Oh, meals! He wanted to eat very late and, when I suggested eating earlier with the children on weekdays, he didn’t object but just never turned up from work in time although strangely was always home early when he wanted to go fishing. I discovered, when he was working only a couple of hours a day and I suggested he put the dinner on, that he was arranging calls for 4pm to ‘look busy’ and avoid the work. If he had any responsibility given to look after the children, he ‘forgot’ to collect them from school or left them unattended in the house whilst he pottered in the garage – although he said he’d only been a minute, I didn’t believe him but how could I prove it? He said I was paranoid.
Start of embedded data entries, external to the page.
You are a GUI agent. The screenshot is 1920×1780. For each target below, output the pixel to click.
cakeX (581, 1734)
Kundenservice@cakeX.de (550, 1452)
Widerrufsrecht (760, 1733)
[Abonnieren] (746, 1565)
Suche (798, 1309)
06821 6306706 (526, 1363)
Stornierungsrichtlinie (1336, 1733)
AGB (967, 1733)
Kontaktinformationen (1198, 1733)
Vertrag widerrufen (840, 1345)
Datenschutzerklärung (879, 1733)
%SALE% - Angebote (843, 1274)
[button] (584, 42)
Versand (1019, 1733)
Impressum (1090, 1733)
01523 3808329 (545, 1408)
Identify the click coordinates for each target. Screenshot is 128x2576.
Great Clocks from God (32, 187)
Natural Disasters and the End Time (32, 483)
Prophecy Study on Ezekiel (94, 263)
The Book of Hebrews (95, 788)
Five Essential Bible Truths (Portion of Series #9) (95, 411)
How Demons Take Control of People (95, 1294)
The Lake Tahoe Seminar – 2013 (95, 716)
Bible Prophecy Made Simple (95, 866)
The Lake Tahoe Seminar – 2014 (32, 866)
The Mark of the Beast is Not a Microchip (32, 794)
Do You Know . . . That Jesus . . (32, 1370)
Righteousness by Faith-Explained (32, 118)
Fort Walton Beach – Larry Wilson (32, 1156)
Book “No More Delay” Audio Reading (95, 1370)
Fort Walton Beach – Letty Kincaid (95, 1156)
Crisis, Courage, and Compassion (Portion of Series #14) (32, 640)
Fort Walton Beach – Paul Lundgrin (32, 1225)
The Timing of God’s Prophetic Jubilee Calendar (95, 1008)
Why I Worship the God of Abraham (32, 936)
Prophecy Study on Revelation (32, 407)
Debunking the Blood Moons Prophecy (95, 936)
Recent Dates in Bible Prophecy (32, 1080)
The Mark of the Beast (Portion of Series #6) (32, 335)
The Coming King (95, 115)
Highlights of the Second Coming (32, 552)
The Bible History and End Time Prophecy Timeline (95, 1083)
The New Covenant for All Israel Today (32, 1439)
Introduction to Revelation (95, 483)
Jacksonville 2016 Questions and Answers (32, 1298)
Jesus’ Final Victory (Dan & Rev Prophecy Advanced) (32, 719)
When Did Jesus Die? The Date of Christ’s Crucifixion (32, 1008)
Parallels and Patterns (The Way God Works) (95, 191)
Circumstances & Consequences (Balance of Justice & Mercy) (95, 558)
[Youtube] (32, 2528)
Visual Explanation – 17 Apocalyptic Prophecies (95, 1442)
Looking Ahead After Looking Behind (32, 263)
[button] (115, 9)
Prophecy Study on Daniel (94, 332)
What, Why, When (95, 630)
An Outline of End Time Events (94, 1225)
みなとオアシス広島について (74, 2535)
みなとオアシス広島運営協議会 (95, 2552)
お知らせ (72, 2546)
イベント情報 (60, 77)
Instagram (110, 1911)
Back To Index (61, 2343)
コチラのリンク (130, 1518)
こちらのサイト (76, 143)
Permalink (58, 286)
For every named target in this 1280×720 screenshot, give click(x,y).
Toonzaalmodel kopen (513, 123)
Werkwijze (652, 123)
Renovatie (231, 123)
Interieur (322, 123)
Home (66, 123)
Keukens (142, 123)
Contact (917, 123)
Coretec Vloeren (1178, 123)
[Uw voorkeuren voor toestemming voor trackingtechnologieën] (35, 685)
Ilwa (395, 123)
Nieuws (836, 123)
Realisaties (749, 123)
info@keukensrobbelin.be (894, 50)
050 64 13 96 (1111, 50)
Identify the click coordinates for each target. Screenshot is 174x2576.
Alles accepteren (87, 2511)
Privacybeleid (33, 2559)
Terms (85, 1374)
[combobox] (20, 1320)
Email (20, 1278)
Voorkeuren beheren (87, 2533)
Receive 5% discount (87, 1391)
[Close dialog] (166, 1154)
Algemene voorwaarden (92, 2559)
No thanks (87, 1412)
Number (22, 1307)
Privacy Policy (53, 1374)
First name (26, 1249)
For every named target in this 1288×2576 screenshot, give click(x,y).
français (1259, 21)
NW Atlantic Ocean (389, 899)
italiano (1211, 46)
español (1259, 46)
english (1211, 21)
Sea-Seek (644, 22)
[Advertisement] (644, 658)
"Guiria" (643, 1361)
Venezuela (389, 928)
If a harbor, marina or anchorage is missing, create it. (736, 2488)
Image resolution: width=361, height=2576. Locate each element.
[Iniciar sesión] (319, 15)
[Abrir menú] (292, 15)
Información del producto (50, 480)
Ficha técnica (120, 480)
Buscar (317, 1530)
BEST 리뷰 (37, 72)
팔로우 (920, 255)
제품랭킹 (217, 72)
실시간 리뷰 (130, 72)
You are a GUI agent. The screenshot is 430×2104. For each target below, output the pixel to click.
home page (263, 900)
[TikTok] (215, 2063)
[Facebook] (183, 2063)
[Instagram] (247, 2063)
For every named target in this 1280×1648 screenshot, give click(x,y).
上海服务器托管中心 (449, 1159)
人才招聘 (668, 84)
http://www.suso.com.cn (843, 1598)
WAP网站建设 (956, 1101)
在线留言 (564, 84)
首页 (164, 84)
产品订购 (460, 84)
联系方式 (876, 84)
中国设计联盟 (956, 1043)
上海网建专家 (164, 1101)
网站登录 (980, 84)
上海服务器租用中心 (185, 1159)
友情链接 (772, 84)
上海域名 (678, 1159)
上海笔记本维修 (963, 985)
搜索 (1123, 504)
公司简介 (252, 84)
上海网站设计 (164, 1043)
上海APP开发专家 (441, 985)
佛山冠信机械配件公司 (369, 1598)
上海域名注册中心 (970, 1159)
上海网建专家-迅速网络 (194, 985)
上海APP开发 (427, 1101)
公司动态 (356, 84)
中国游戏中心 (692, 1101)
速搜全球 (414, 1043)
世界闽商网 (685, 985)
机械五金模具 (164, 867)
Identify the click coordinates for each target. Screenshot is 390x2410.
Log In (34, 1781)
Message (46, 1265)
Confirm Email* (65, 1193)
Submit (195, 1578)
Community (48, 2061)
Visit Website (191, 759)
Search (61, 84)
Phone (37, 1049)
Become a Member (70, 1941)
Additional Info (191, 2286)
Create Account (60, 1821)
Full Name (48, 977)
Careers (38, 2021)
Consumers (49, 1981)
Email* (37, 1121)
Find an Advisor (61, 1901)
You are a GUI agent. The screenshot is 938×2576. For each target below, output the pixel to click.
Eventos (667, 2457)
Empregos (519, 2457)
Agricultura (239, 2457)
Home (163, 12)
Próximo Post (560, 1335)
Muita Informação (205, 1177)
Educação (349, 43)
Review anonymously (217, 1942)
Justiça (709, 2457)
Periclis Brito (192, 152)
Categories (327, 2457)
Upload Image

He lied and lied. It was difficult to challenge as firstly, I don’t tend to lie much and assume others don’t, so I can be a bit gullible. And if challenged, he simply laid further levels of lies on top so he rarely got caught out.
He had ‘depressions’ which went on for weeks when he didn’t get his own way, I struggled with this as he seemed really, really sad at times and I felt I ought to support him but wised up eventually when he miraculously bounced back when asked to go fishing and when I eventually suggested I couldn’t do any more and it would be healthier to separate. Boom! depression gone. I didn’t fall for that again but I think this just angered him more- not that anyone would know he was angry.
He ‘forgot’ to pass on telephone messages from my friends, despite the fact that we all took messages all day for him when he went self-employed and there was a pad beside the phone. My friends were often hurt that I hadn’t returned their calls as he had certainly taken a message (he said). It seemed more likely to them that I had forgotten rather than that he was being malicious, after all! Eventually I threatened that I would refuse to take his business messages the next time I heard from a friend that I missed a message. He stopped doing that but I’m sure he got me back somehow… I was always watching my back.
On weekday mornings he stayed in bed until after I had gone to work but on weekends he leapt out of bed at 7am and threw the curtains open whilst I was fast asleep ‘Oh, sorreee, where you asleep? I thought you were awake…’
My favourite TV programme didn’t record for some unknown reason although I’d watched the light come on before I went out. My possessions we accidentally broken, disappeared or treated casually, such as chucking his keys onto my new laptop- he was a very tidy person and always hung them on the hook usually. It was an ‘oversight’ – why on Earth would he do that on purpose? My clothes were stretched on the line or washed mixed in with deep colours when he’d ‘kindly’ offered to help out. He was indignant, he’d tried to be ‘helpful’ and I was always having a go at him.
Phew! Thank you for listening. I feel better! I think the answer, when someone next asks, is simply that he was abusive. I can’t prove it! No visible bruises. And maybe I was delusional or paranoid. But it didn’t feel like that. This was my reality.